Maybe you aren’t quite sure exactly what it is?
When most of us hear the word “coach” we visualize someone with a whistle, out on a playing field, maybe shouting and waving a clipboard. He or she will guide the team through different plays and exercises, always with the idea that the end result will be a win.
Well, part of that description is true in life coaching as well.
However, life coaches don’t wear whistles, are usually seen in an office, never shout and i personally don’t think I’ve ever seen one wave a clipboard… Although I have seen some use them to lean on to take notes with a client.
What is true about life coaching and sports coaching is that both are working towards the same end: a win!
The difference is in the plays and exercises!
A life coach will help your teen find balance in daily life, assist them in planning the future, increase their self-esteem and self-confidence, help them find tools to simplify their lives, as well as getting them to tune in to their best qualities. Setting obtainable goals and honing their attributes and skills are also “plays” that a life coach will use to get a client where he or she wants to be and should be.
Back to the question at hand: “would my teenager benefit from life coaching?”
The answer is absolutely!
The young person who has enough self-esteem and self-confidence today is a rare find. Additionally, he or she often doesn’t have any clue what they want to do in life and the few that do, are not sure how to achieve that dream or lack the belief in themselves that the dream can become a reality. Teenagers are disorganized by nature and tend to complicate things that are simple and simplify things that are complicated.

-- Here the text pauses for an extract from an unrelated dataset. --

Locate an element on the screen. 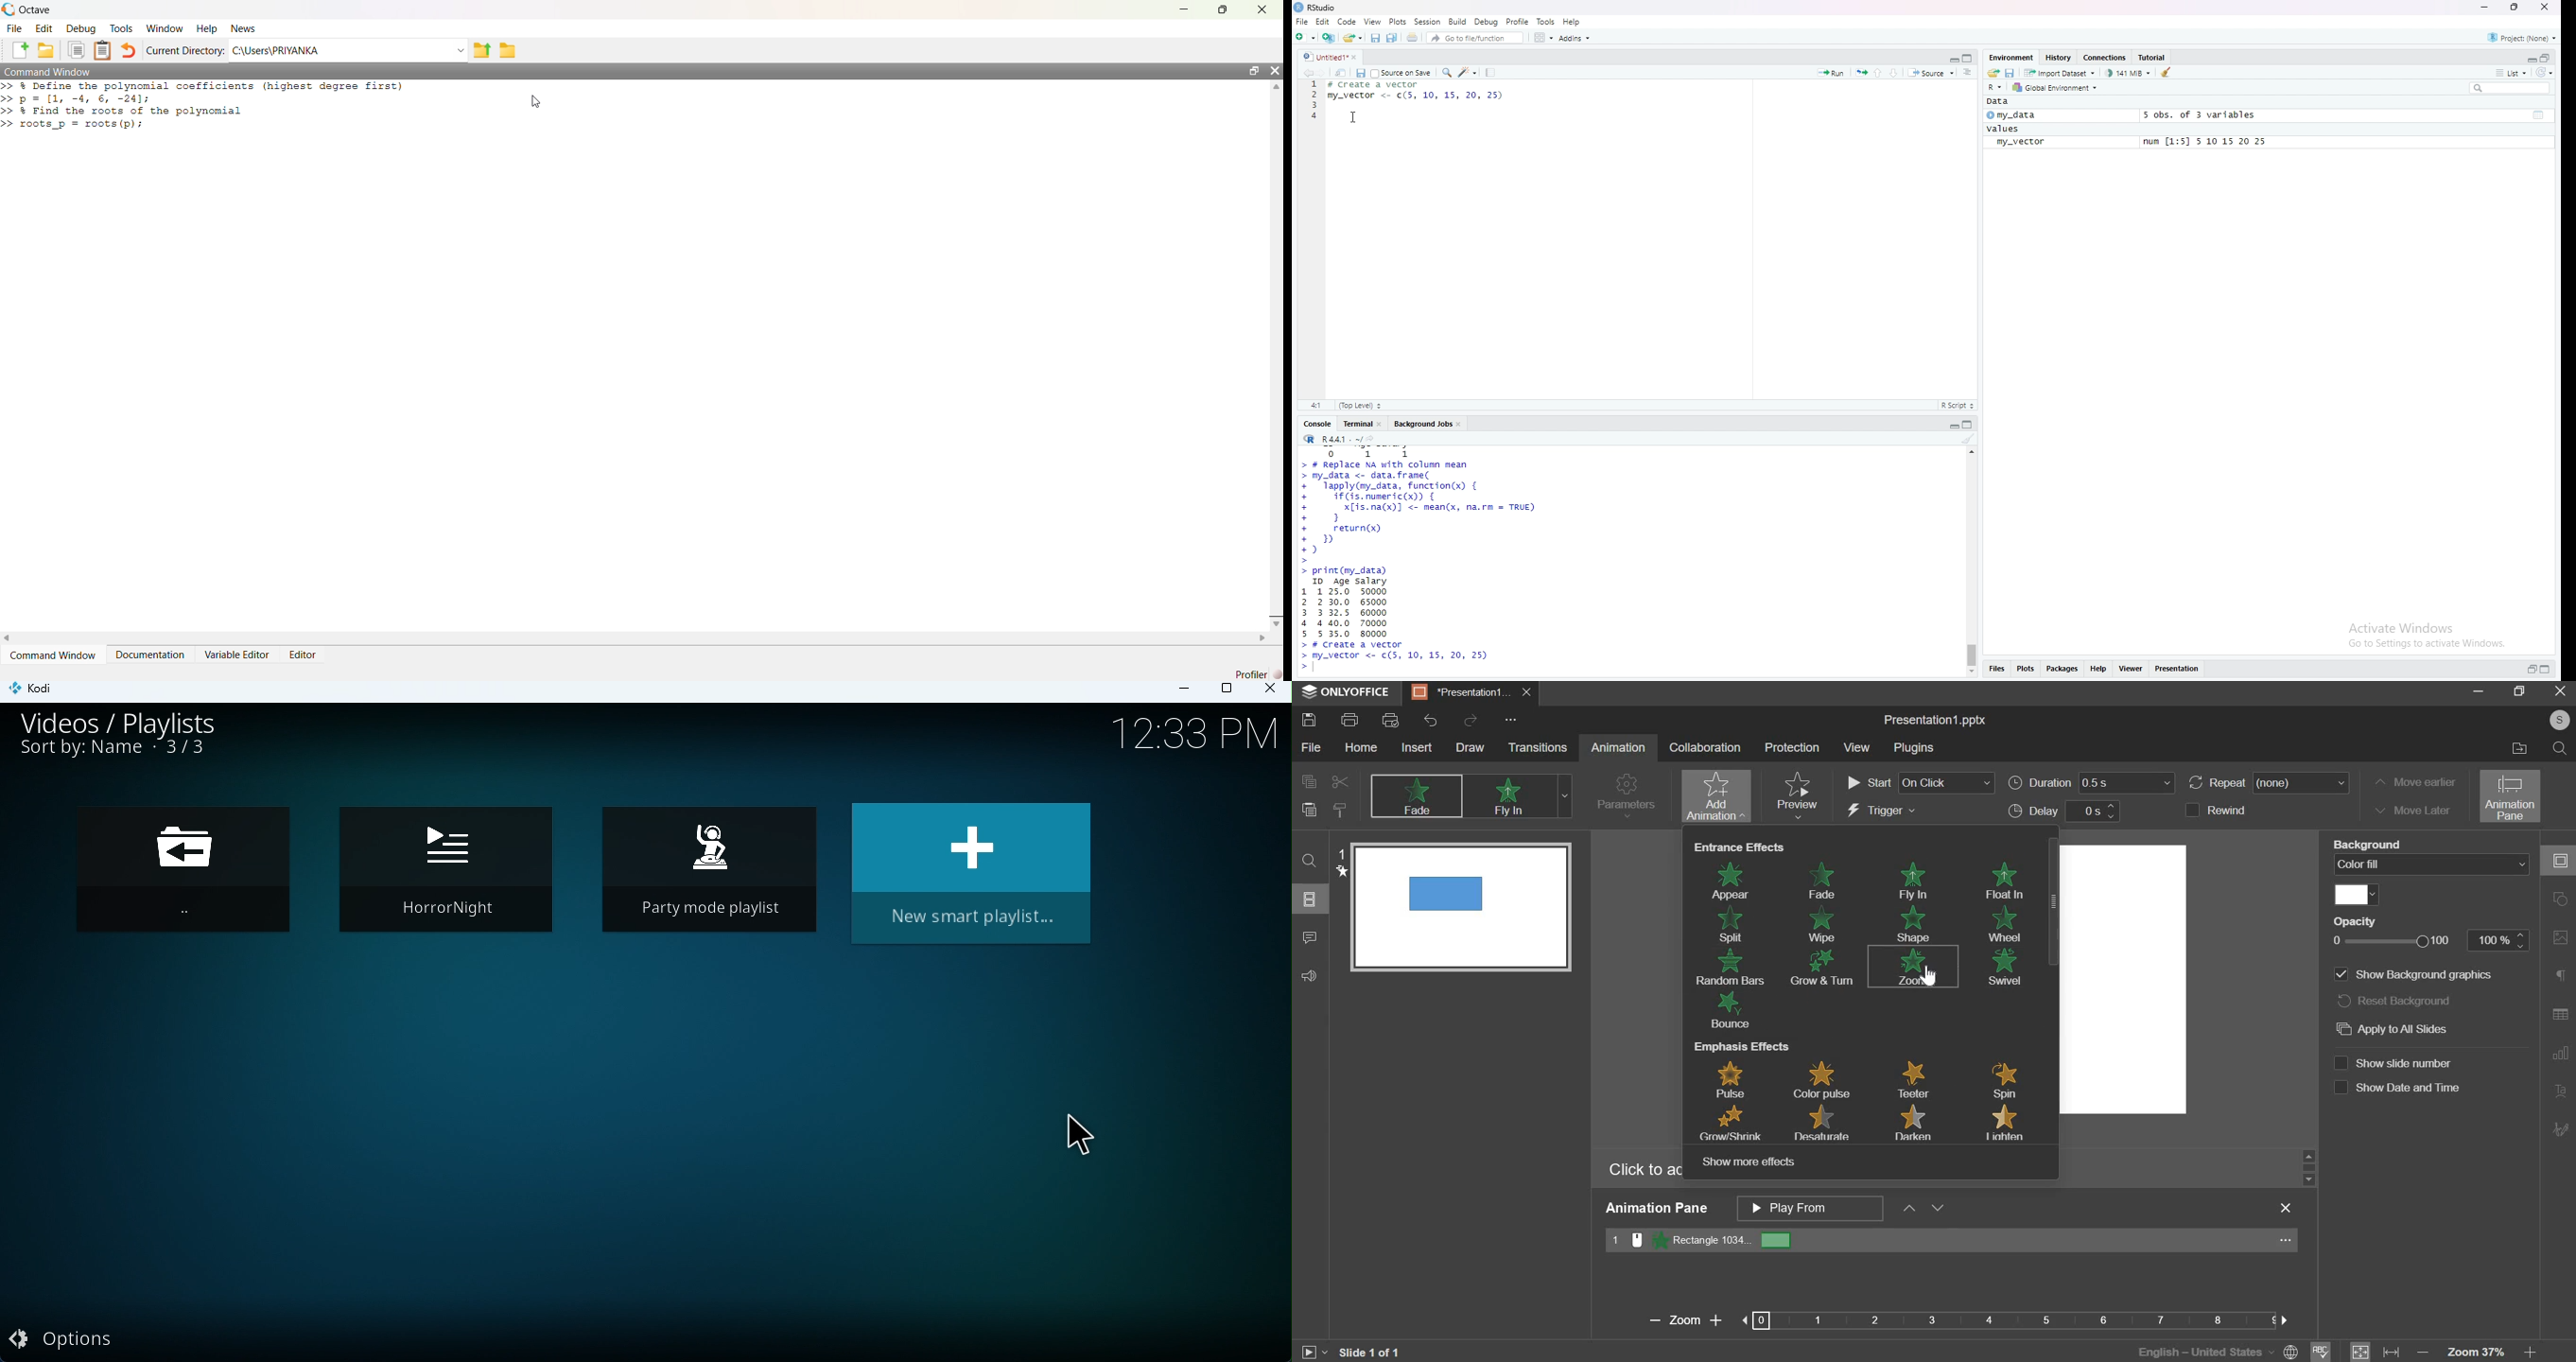  workspace pane is located at coordinates (1540, 38).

These are all areas in which a life coach is trained to help a client.
It is not unusual to find that teens will listen and react more effectively to an “outsider,” like a coach, before they will agree with or follow the suggestions of a parent. Life coaching is not therapy; therapy deals with the past. Instead, it is about the present and the future. Who is more interested in that then someone between the ages of 13 and 19? What parent doesn’t want to give their child every opportunity to be all that he or she can be and enjoy success as an adult?
A coach is an un-biased partner who will support your teen as he or she works toward adulthood, helping them deal with any road blocks that come their way and helping them to celebrate the “win!”